“Ion channels are terrific molecular targets, and many drugs have been targeted to them,” stated David Clapham, M.D., Ph.D., Aldo R. Castenada professor of cardiovascular research at Children’s Hospital Boston. Yet, one of the biggest challenges is the gold standard assay—the patch clamp.
This is a time-consuming technique—single cell membranes must be broken open and the current must be recorded while controlling voltage in the cell. Although HT assays exist, not all ion channels are suited to them. “The most promising are the very fast, voltage-dependent channels with large, rapid changes and ones less amenable are ones that are similar to each other in their properties, like TRP channels—these are more difficult.”
Dr. Clapham also presented information on what he thought were good, fairly recent, ion-channel targets and included some recent data on some of his work with these targets.
Many TRP channels are involved in sensory functions, like smell, taste, and hearing. TRPV3 is an ion channel that is well expressed in skin. Dr. Clapham demonstrated that both skin barrier formation and some aspects of hair formation are altered by this ion-channel’s activation or block.
It is activated by subtle temperature changes—temperatures about 32ºC—indicating TRPV3 is sensing heat at the skin surface and relating that to the nerves. This indicates it may help regulate body temperature. Growth factors such as EPGR potentiates TRPV3 to bring calcium into karatinocytes, and, in turn, TRPV3 potentiates EPGR, so there’s a positive feedback loop.
“This is important for the proper formation of skin barriers, so that there is normally a cycle of karatinocytes maturing from deeper in the skin to the surface of the skin.” Dr. Clapham added that TRP channels are difficult to work with because they are fairly slow and their properties are often difficult to distinguish. In addition, they are often small in size, and there is a lack of known ways to activate them.
Additional ion channels that Dr. Clapham thought were worth pursuing were the NAV1.7 to NAV1.9 pain targets, which are voltage-gated sodium channels. A new chloride channel, TMAM16-A, and the ORAI channel, which is important in the immune system, were also on the list. An interesting new target for contraception, called CATSPER, is an ion channel only present in mature sperm and required for male fertility. “This may be a good method of contraception without hormones,” said Dr. Clapham.
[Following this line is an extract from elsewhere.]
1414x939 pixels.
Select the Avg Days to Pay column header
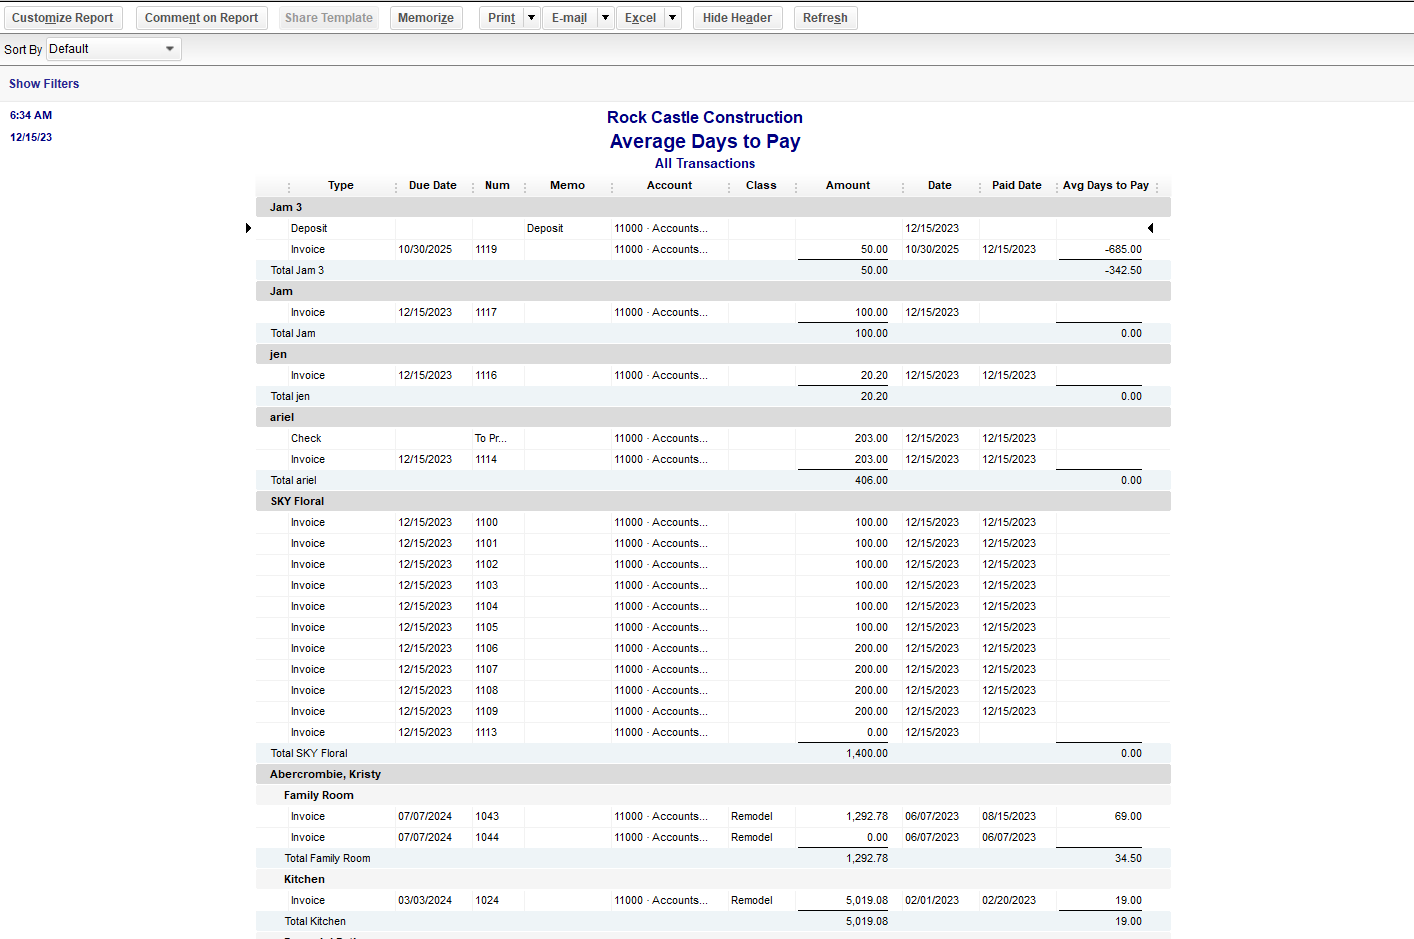[1105, 186]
“Our job is to find new targets and new molecules, and then other people can work with those molecules to target diseases.”
There are many challenges for the generation of new GPCRs, said Michel Bouvier, Ph.D., professor and chairman in the department of biochemistry at the University of Montreal. These include selectivity and ligand-biased signaling, where one receptor can couple to different signaling pathways in a cell.
“The problem with this is that you are trying to monitor the efficacy of a compound toward one signaling pathway, but since there are multiple ones, we don’t necessarily know which one to follow that will correlate with a disease or particular activity.” His approach is to develop one assay that could encapsulate in one reading all the signaling pathways and by dissecting the signatures, provide information about the pathways being engaged by a receptor.
Utilizing Roche’s label-free xCELLigence platform, his group is able to measure cell impedence. Each well of the plate has electrodes. As the cells grow, the impedance increases, and when the cells are treated with compounds that bind to receptors, many different pathways are triggered.
The readout reflects changes in impedance from the compound over time—providing a global assessment of the various pathways. Different compounds generate different curve shapes. “We can use this technology to differentiate classes of compounds that have different relative selectivity toward different pathways. It’s generating a simpler way to classify compounds in different efficacy profiles toward different signaling pathways.”
Dr. Bouvier added that they can now, using selective inhibitors of different pathways such as the generation of cyclic AMP, show how the inhibition influences the shape of the impedance curve. “Not only can we start classifying the ligands in different categories or compounds, but we can start making predictions on which pathways these compounds will be actively inhibiting. His group is planning to develop algorithms to apply to the curve and thus, provide a response as to which pathway is being affected. “We first need to confirm which portion of the curve informs us about each pathway.”
This approach can be used for almost any receptors, reported Dr. Bouvier. It provides a big time savings—one assay instead of four or five. However, he added, “we don’t know yet if all signaling pathways will respond to changes in impedance—from our data so far, we haven’t encountered such a pathway.”